Source material -
_____
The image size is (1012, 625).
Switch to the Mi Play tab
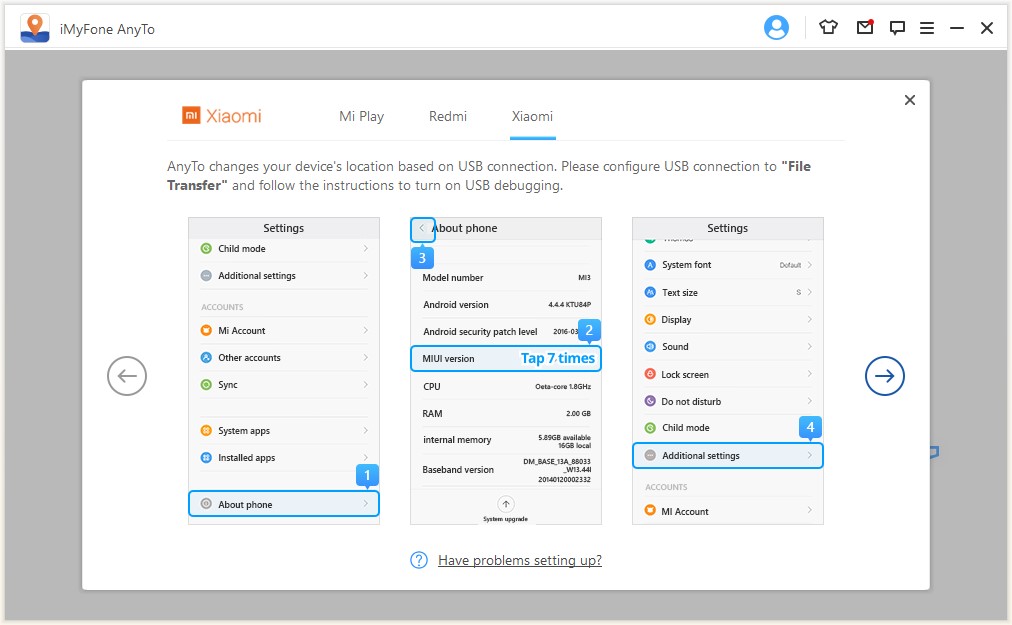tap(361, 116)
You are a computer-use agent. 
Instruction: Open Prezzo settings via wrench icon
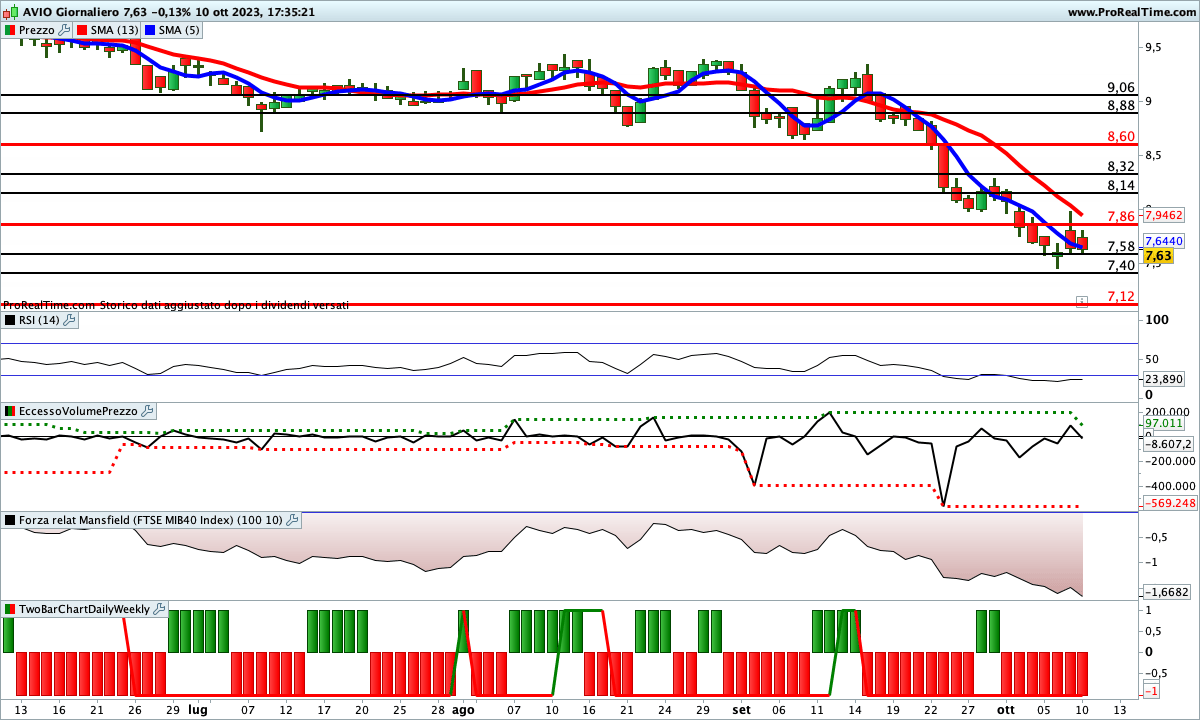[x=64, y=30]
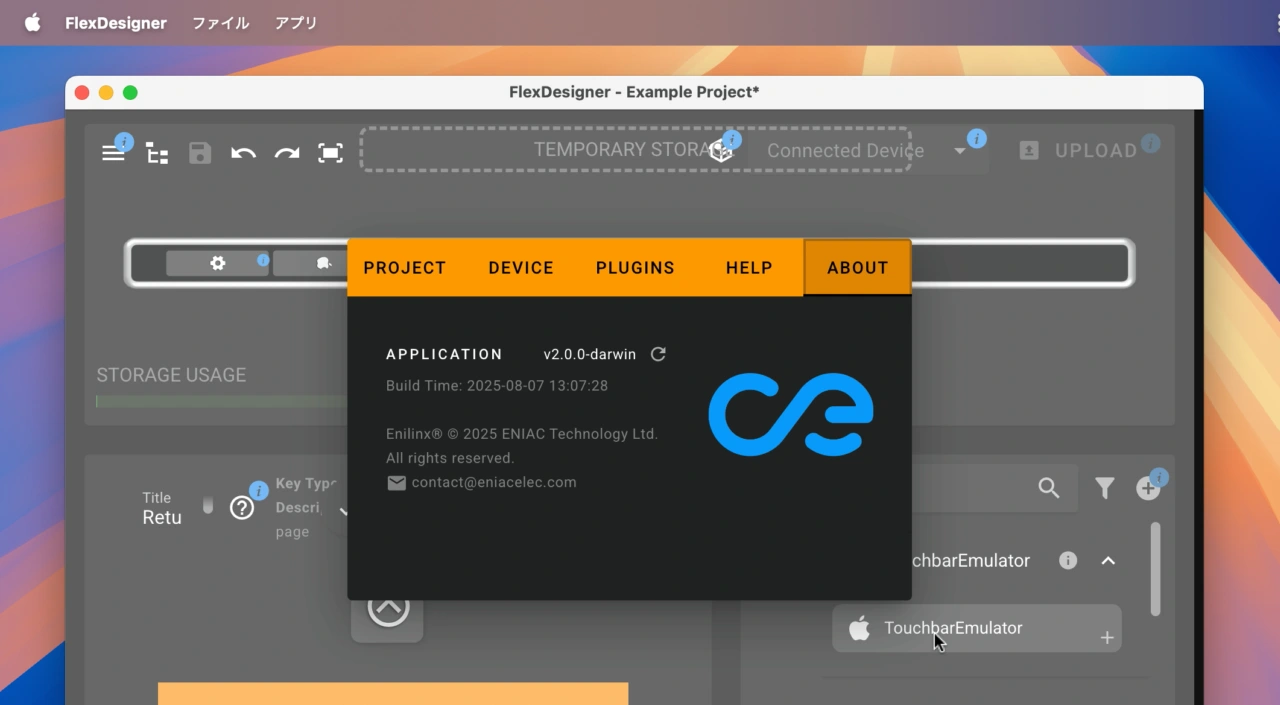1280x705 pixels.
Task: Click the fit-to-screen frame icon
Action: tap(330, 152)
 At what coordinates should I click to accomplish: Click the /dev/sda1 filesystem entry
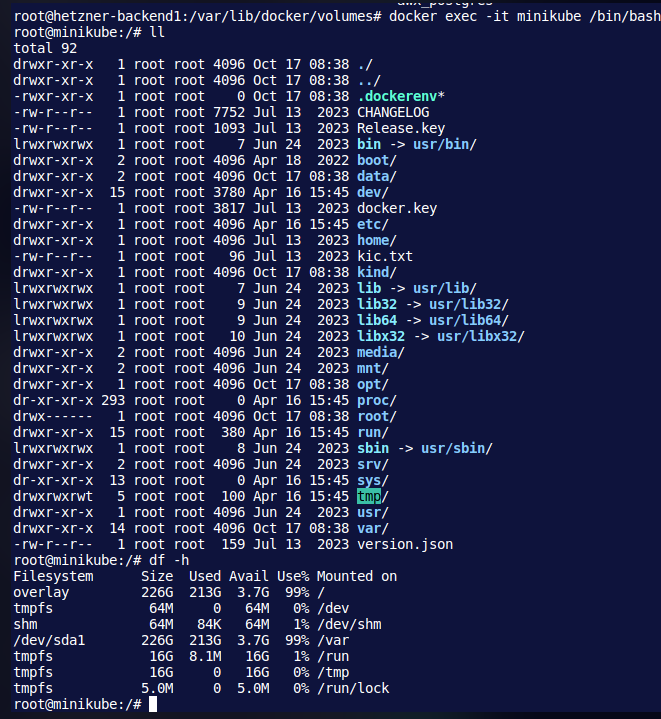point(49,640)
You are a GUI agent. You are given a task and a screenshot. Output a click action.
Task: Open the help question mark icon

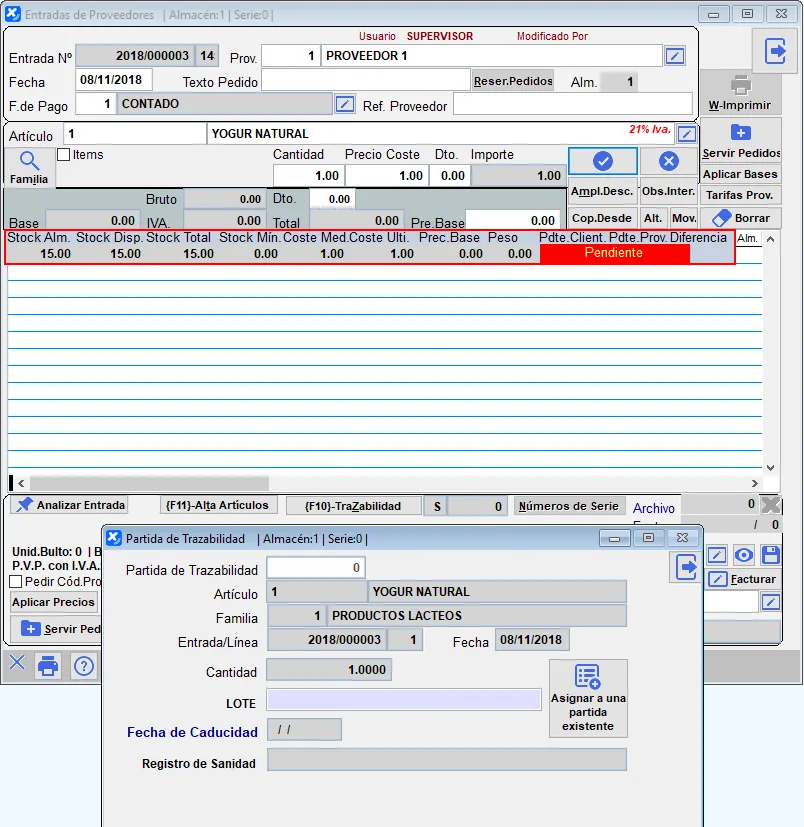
_____
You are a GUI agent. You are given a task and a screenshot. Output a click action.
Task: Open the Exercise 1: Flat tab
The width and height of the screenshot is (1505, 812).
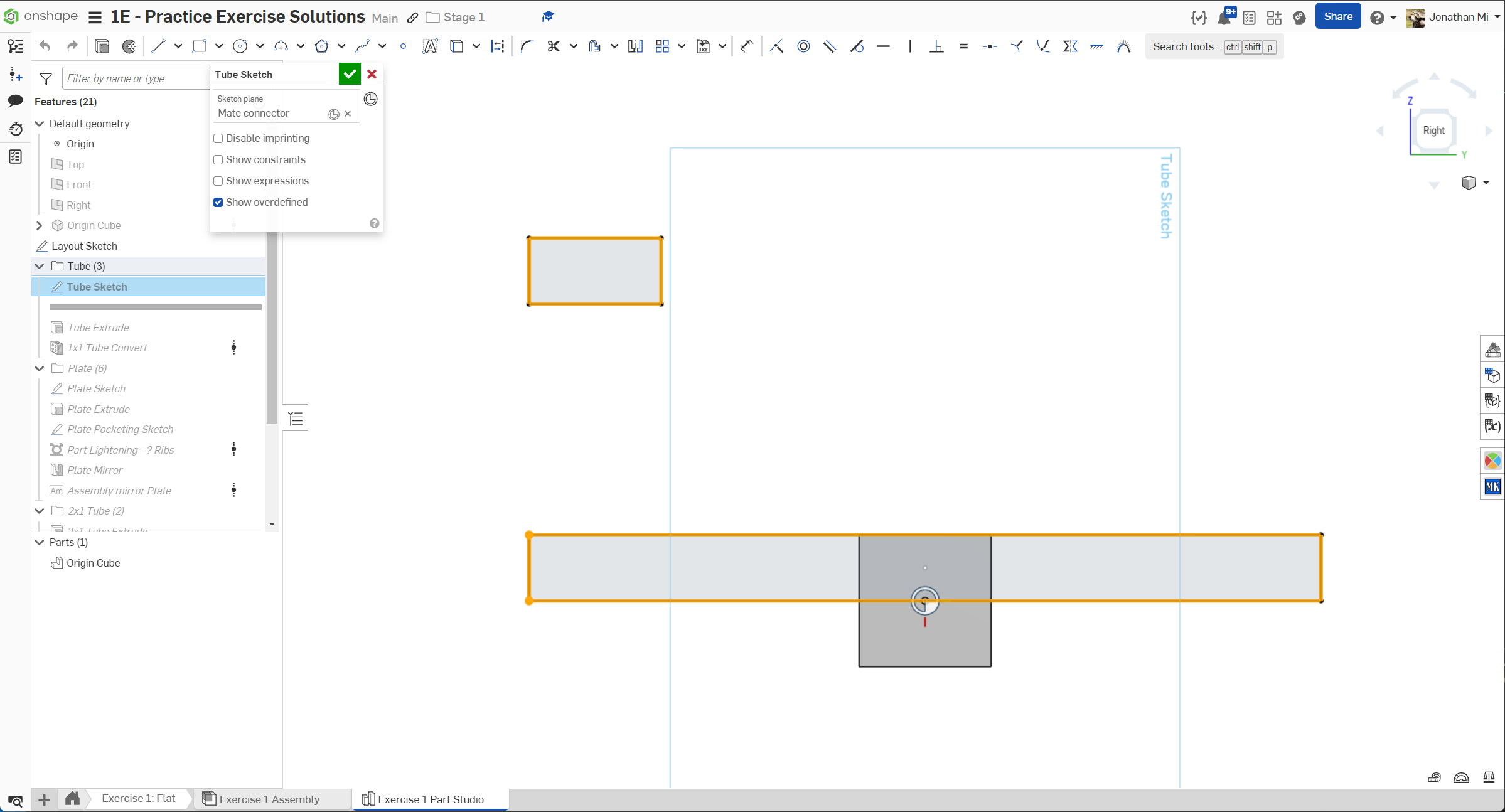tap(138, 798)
_____
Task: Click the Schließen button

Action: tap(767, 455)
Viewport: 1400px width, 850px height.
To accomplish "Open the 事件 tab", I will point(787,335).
_____
Task statement - Retype the part of the data that begins with the line containing "At what coordinates" and ends with the line containing "Task: Open the help question mark icon", including both of those lines. Omit the pictures.

Solved problem -
 At what coordinates should I click to accomplish: Click the /dev/sda1 filesystem entry
point(49,640)
You are a GUI agent. You are given a task and a screenshot. Output a click action.
Task: Open the help question mark icon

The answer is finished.